──────── DOCUMENT ────────

L’aulne ( troisième partie )

Comme promis, j’aborde aujourd’hui la présence de l’aulne dans les toponymes en langue régionale, après avoir vu l’alnus latin et le vernos gaulois.

Alsacien

En alsacien, l’aulne se dit erle, un mot qui est à rattacher à la racine indo-européenne al/el d’où vient aussi l’alnus latin. Le hameau d’Élaire, regroupé dans la commune de Chalandry-Élaire ( Ardennes ) était noté Erlers en 1312, des germaniques erl, « aulne », et lar, ler, « clairière ». Elbach ( H.-Rhin ), que l’on trouve écrit Elnbach en 1271 et Ellenbach l’année suivante, pourrait être issu de erl, « aulne », et bach, « ruisseau », comme des lieux-dits Erlenbach à Jungholtz, à Lautenbach  (H.-Rhin ) ou le ruisseau du même nom à Albé ( Bas-Rhin). Sur le même modèle, on trouve des lieux-dits Erlenacker ( à Ostheim, H.-Rhin, avec acker, « champ »), Erlenweiher et Erlenboesch ( à Drusenheim, Bas-Rhin, avec weiher, « étang » et busch, « buisson» ), Erlenboden ( à Neuwiller, H.-Rhin, avec boden , « fond » ), Erlenwald ( à Altkirch, H.-Rhin avec  wald, « forêt » ), etc.

Notons que le nom-même de l’Alsace trouve son origine dans l’ancien nom de l’Ill qui la traverse de bout en bout et dont le cours supérieur était appelé Alsa au Xè siècle, du gaulois aliso,  « eau, cours d’eau, lieu humide » mais aussi « aulne » et « alisier » — dont il sera encore question dans le paragraphe suivant.

────────

TRAVAIL DEMANDÉ.
**A.** Reproduisez fidèlement le passage du texte sur l'aulne qui commence par « L’aulne ( troisième » et se poursuit jusqu'à « le vernos gaulois. ».
**B.** Répondez brièvement à partir du texte sur l'aulne.
(i) Quel mot alsacien désigne l'aulne ?
(ii) Sous quelle forme le hameau d'Élaire était-il noté en 1312 ?
(iii) Quel nom portait le cours supérieur de l'Ill au Xe siècle ?
**C.** Rédigez la suite du texte sur l'aulne à partir de sa dernière phrase.

──────── DONNÉES PRÉSENTÉES ────────

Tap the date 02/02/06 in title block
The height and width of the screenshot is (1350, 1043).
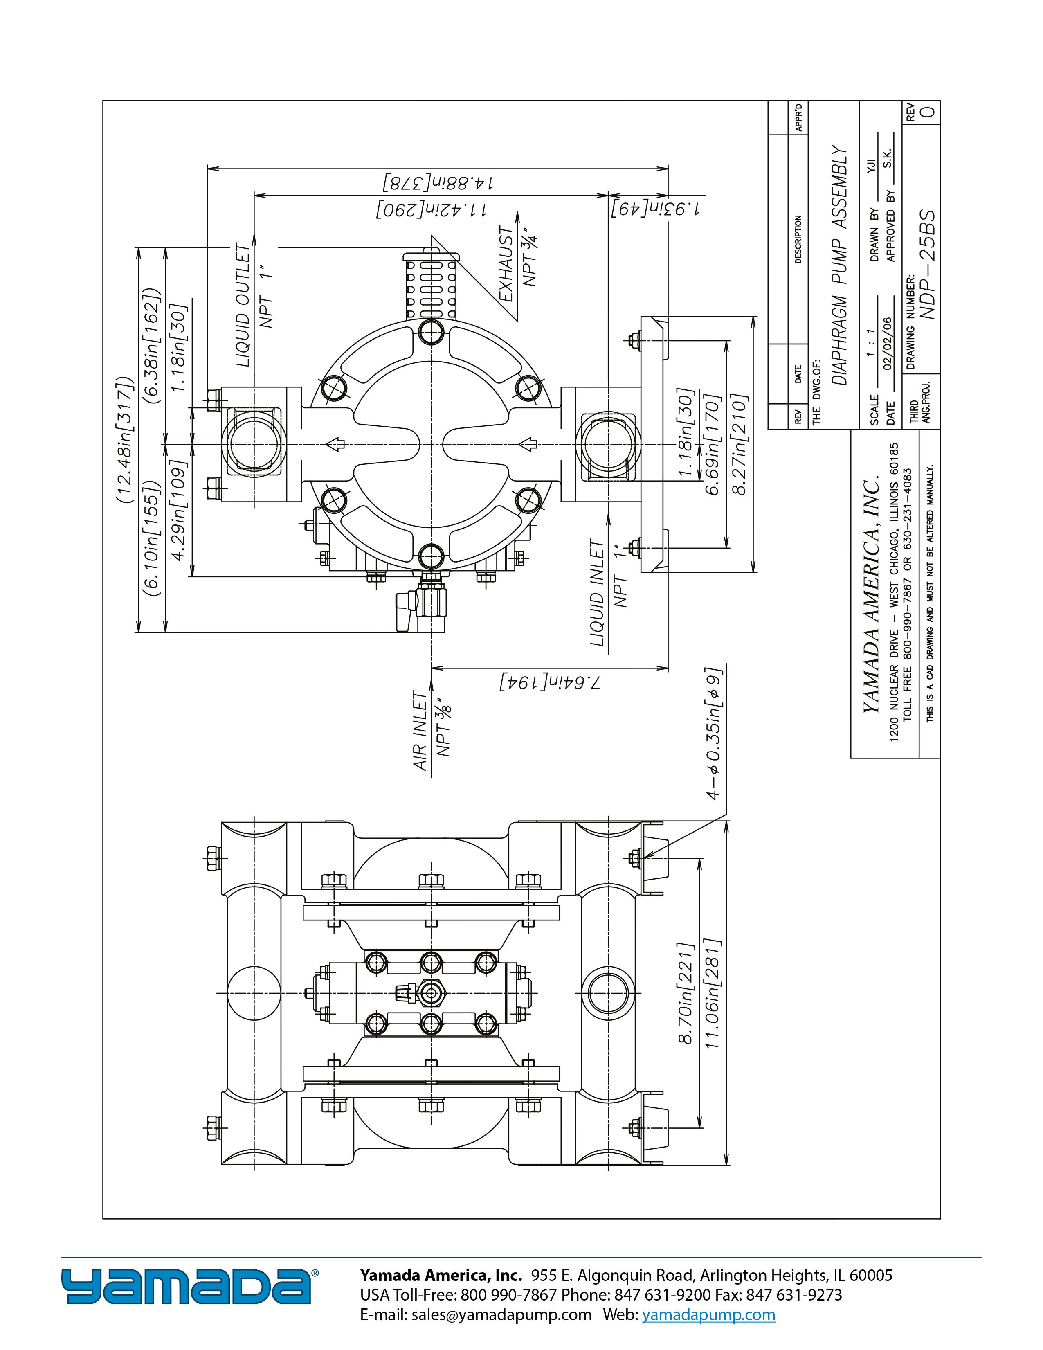click(890, 343)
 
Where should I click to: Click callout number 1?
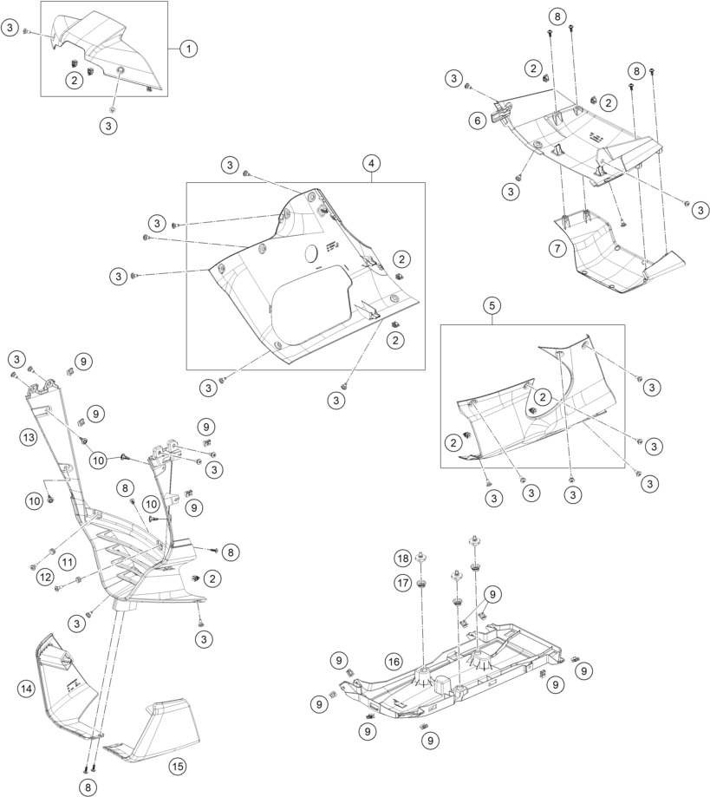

────────

CORRIGÉ.
**A.**
L’aulne ( troisième partie )

Comme promis, j’aborde aujourd’hui la présence de l’aulne dans les toponymes en langue régionale, après avoir vu l’alnus latin et le vernos gaulois.

**B.**
(i) Erle.
(ii) Erlers.
(iii) Alsa.

**C.**
Basque

Le basque utilise altz pour désigner l’aulne, un mot à rapprocher de l’espagnol aliso. On retrouve là aussi cette base al-, à laquelle certains donnent le sens général d’ « eau, lieu humide », qui serait à l’origine de nombreux noms de cours d’eau ( comme l’Alz en Bavière ou Alsa, ancien nom de l’Ill qui donne son nom à l’Alsace),  mais aussi de l’alnus latin et de l’erl germanique et du gaulois aliso, « alisier ». La discussion entre spécialistes sur une origine commune ou pas de tous ces noms n’est pas close … Quoi qu’il en soit, du basque altz dérivent les noms d’Alçay-Alçabéhéty-Sunharette ( Pyr.-Atl. avec beheti, « en bas » et zunhar, « orme », avec suffixe collectif romanisé – ette ), d’Alciette ( anciennement alçu-eta, « aulnaie », dans Ahaxe-Alciette-Bascassan, Pyr.-Atl.), Halsou ( Halsu au XIIè siècle, Pyr.-Atl.), ainsi qu’Aussurucq ( Auçuruc en 1189, avec vocalisation gasconne de la consonne l tandis que le basque dit Altzürükü, et suffixe locatif uru, Pyr.-Atl.).

aussurucq
( Ahusquy : de ahuntz, « la chèvre » )

Le hameau d’Alsueta ( à Hasparren, Pyr.-Atl.) est, comme Alciette vue plus haut, une ancienne aulnaie. Le ruisseau appelé Alçaléguy ( à Alçay ) et l’Alcé ( à Saint-Martin-d’Arberoue, Pyr-Atl.) doivent avec certitude leur nom au altz basque. De nombreux autres hydronymes comme Alzou, Alzonne, Auzone, Ousseau ( Alsau en 1134 ) etc. pourraient aussi être des « rivières des aulnes ou des lieux humides »  mais la distinction d’avec le thème hydronymique celtique aliso n’est pas aisée ( cf. les noms d’Aussonce dans les Ardennes, d’Auxon dans l’Aube, d’Aussonne en Haute-Garonne, etc. qui sont sans doute à l’origine des hydronymes ).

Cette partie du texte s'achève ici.